La maîtrise des nématodes gastro-intestinaux passera à l’avenir de plus en plus par une gestion plus intégrée de la lutte contre ces vers parasites, fondée d’abord sur la prévention du risque en diminuant le risque associé au pâturage, par la rotation des pâtures ou l’utilisation de logiciels de gestion du parasitisme. Une autre piste est d’augmenter la résistance des chèvres par l’amélioration de la nutrition, la sélection génétique (mais peu d’études actuelles sur la résistance génétique en caprins laitiers) ou le développement de vaccins. Enfin, la lutte intégrée peut chercher à perturber la biologie des vers, notamment par l’exploitation de plantes bioactives.
Agir pour limiter les résistances
Principe de la cascade en élevage caprin
La gestion de la santé en élevages liée à la profession vétérinaire s’exerce dans un cadre réglementaire.
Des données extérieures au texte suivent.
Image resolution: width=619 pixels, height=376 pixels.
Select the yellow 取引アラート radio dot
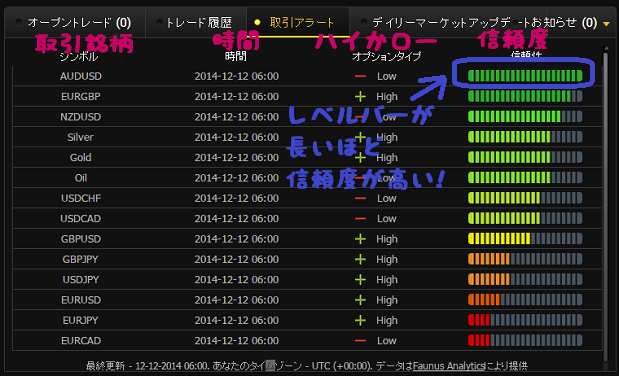257,23
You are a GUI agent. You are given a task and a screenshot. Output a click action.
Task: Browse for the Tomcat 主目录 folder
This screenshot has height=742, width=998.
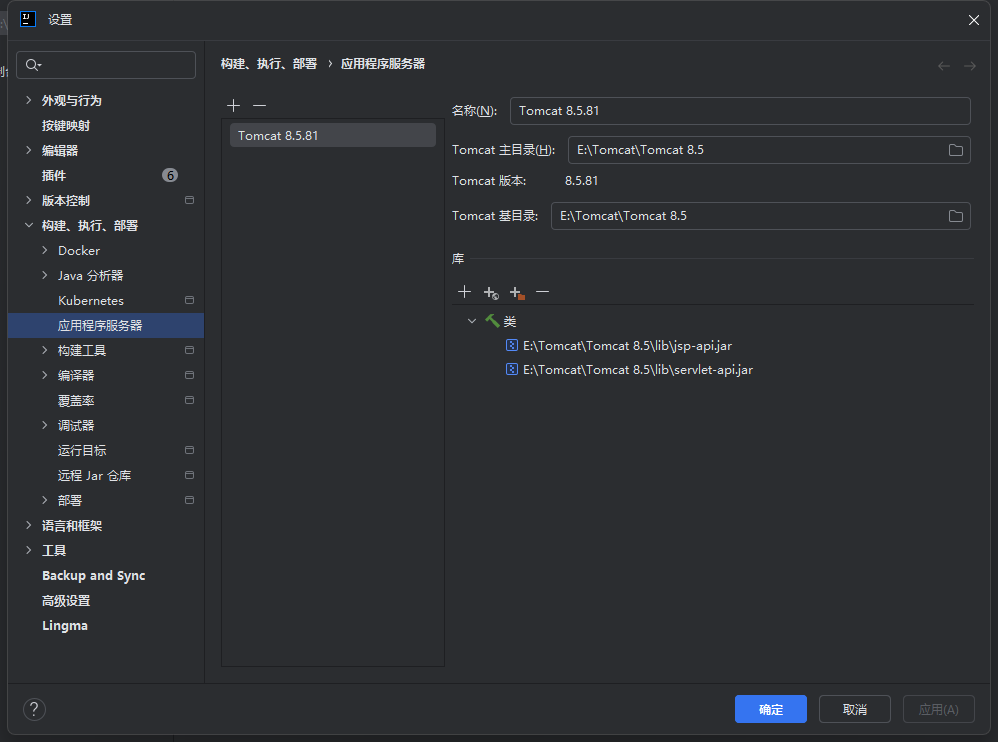(955, 150)

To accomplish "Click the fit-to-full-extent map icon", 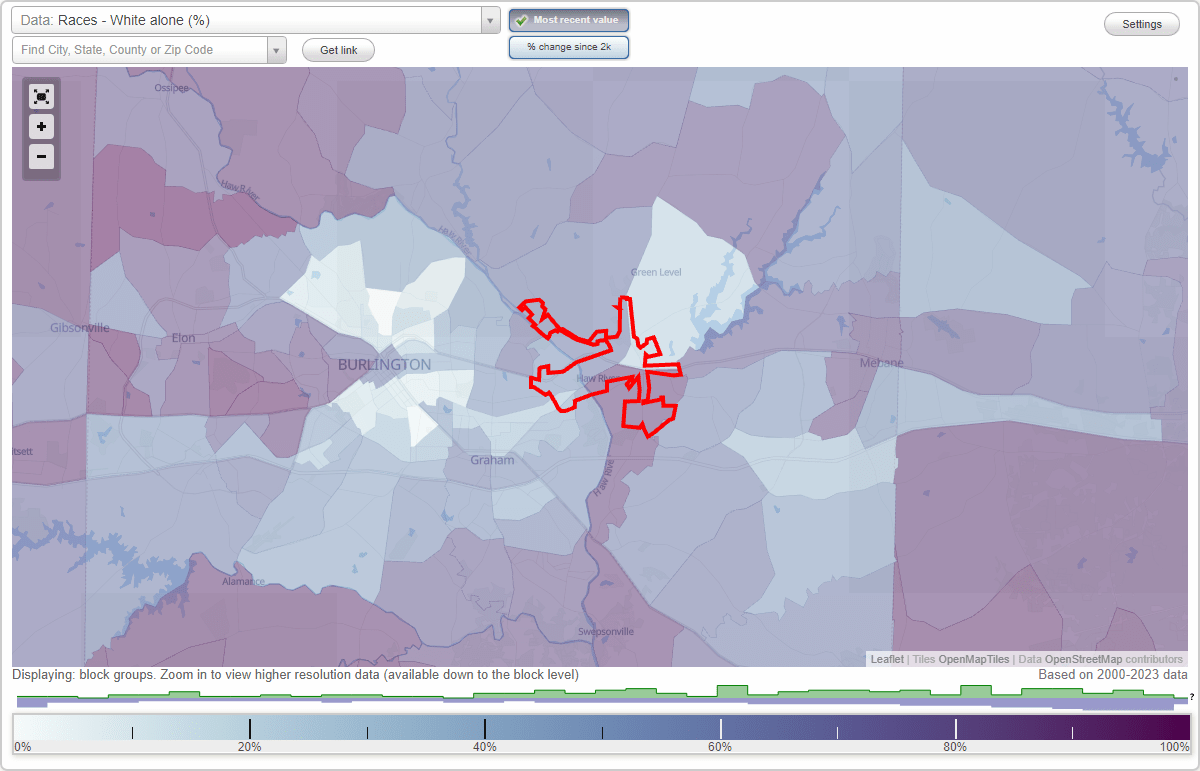I will (41, 96).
Pour traiter les animaux, le vétérinaire doit prescrire en priorité un médicament autorisé, c’est-à-dire disposant d’une autorisation de mise sur le marché (AMM), décrite pour une (des) espèce(s) animale(s) et pour des indications thérapeutiques identifiées (y compris les posologies).
De manière générale, les AMM spécifiques de médicaments pour les caprins restent rares. C’est en particulier le cas pour gérer les nématodes gastro intestinaux des chèvres au pâturage. Si aucun médicament efficace avec AMM spécifique n’est disponible, il est alors possible de recourir à une autre spécialité en appliquant le principe de la cascade.
Dans le cas de la gestion des nématodes gastro-intestinaux chez les chèvres, le principe de la cascade doit être appliqué sous la responsabilité d’un vétérinaire (avec ordonnance). En priorité, le vétérinaire peut prescrire un médicament autorisé pour un autre animal que la chèvre mais pour la même indication thérapeutique. En l’absence d’AMM, des délais d’attente forfaitaires s’appliquent : sept jours pour le lait et 28 jours pour la viande. En cas d’élevage bio, ces délais d’attente sont à doubler.